Antoni Bonetti arranged for strings Bruckner’s sacred motet Locus Iste (‘This place was made by God’) under the title ‘Finding Sanctuary.’ Tintner loved Austrian-Catholic composer Anton Bruckner’s music for its ‘consolation’ and ‘assurance,’ adding his admiration for ‘that sort of cosmic feeling that, in spite of every horrible thing, the world can be a good place.’ The refugee Tintner found sanctuary in Australia during his difficult life; Brisbane music lovers are fortunate to have shared some years of his extraordinary talent. But Georg Tintner suffered a sad demise: after enduring six years of cancer he committed suicide in 1999.
On a brighter note, BSO’s May ‘Romantic’ concert also features the exquisite Der Rosenkavalier Waltzes. The BSO musicians will rise – or sit – to the occasion, the men dignified in tails and white tie, the ladies will frock up in the elegance of a Viennese ball.
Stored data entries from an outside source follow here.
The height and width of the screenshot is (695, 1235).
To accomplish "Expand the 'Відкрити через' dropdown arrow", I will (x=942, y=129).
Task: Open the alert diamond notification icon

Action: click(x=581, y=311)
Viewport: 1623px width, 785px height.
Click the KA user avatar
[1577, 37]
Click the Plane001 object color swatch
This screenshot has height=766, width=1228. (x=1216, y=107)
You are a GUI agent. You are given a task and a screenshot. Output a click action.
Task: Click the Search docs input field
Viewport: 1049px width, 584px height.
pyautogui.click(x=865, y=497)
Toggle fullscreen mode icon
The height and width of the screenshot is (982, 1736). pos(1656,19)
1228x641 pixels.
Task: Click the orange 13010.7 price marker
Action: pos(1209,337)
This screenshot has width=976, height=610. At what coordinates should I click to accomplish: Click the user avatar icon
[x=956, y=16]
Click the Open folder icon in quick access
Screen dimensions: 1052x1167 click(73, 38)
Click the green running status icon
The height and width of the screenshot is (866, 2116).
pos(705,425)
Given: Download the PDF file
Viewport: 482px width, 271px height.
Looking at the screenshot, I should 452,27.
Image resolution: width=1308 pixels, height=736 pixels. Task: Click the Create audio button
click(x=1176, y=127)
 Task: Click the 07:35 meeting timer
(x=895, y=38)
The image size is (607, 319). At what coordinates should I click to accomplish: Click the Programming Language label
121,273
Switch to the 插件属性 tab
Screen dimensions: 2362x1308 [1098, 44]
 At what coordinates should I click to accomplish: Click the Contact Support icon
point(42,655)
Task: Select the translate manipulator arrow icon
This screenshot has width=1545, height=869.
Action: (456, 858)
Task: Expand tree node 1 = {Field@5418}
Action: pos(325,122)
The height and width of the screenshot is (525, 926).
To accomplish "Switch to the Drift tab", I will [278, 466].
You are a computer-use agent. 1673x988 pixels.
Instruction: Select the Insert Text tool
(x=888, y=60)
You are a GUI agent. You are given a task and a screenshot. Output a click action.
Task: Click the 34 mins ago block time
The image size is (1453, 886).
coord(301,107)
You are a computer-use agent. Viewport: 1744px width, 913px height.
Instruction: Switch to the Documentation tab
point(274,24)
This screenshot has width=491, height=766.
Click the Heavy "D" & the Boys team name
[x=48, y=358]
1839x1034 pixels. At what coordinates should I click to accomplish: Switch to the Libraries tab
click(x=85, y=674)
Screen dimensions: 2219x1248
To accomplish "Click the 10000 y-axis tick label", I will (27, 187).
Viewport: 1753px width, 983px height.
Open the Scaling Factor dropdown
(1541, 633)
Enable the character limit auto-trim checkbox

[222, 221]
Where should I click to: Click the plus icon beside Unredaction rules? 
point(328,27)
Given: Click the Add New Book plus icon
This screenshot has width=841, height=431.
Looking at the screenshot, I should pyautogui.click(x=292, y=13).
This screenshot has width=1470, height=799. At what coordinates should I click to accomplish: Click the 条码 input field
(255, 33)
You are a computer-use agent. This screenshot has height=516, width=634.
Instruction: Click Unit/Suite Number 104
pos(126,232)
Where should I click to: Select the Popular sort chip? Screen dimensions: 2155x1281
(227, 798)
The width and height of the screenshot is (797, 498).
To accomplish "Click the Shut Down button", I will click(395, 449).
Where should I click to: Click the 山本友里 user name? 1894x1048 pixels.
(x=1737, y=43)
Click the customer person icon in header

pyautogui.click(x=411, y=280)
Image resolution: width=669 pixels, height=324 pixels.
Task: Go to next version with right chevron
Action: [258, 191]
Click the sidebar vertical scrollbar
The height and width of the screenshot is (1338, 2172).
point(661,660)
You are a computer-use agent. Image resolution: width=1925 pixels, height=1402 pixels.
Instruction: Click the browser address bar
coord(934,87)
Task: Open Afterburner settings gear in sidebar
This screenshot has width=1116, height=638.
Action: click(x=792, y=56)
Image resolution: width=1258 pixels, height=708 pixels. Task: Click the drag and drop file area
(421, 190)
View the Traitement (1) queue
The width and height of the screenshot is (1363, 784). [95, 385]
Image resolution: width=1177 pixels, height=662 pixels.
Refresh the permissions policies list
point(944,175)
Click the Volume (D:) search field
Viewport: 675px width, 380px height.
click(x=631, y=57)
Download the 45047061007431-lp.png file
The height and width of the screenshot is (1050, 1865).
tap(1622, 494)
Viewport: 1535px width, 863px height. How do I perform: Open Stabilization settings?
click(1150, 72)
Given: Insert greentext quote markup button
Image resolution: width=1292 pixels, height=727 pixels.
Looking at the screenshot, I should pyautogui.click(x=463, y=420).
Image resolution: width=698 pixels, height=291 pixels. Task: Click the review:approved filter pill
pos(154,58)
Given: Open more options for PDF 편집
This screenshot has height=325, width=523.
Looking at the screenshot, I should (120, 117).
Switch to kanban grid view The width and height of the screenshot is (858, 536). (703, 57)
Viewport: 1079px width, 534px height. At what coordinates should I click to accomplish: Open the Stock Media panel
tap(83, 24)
Maestro Antoni and his wife Ruth enjoyed an uplifting performance of Richard Strauss’ Rosenkavalier in Helsinki last year. With the lyrics in German, surtitles were in Finnish, Swedish and English. The singing, staging and setting in this wonderful waterside opera house made a divine performance.
Strauss calls on massive orchestral forces, especially of woodwind and brass, with five horns and quadruple clarinets. It’s a beautiful work that Brisbane Symphony Orchestra will enjoy playing and audiences will revel in the lush tonal colours.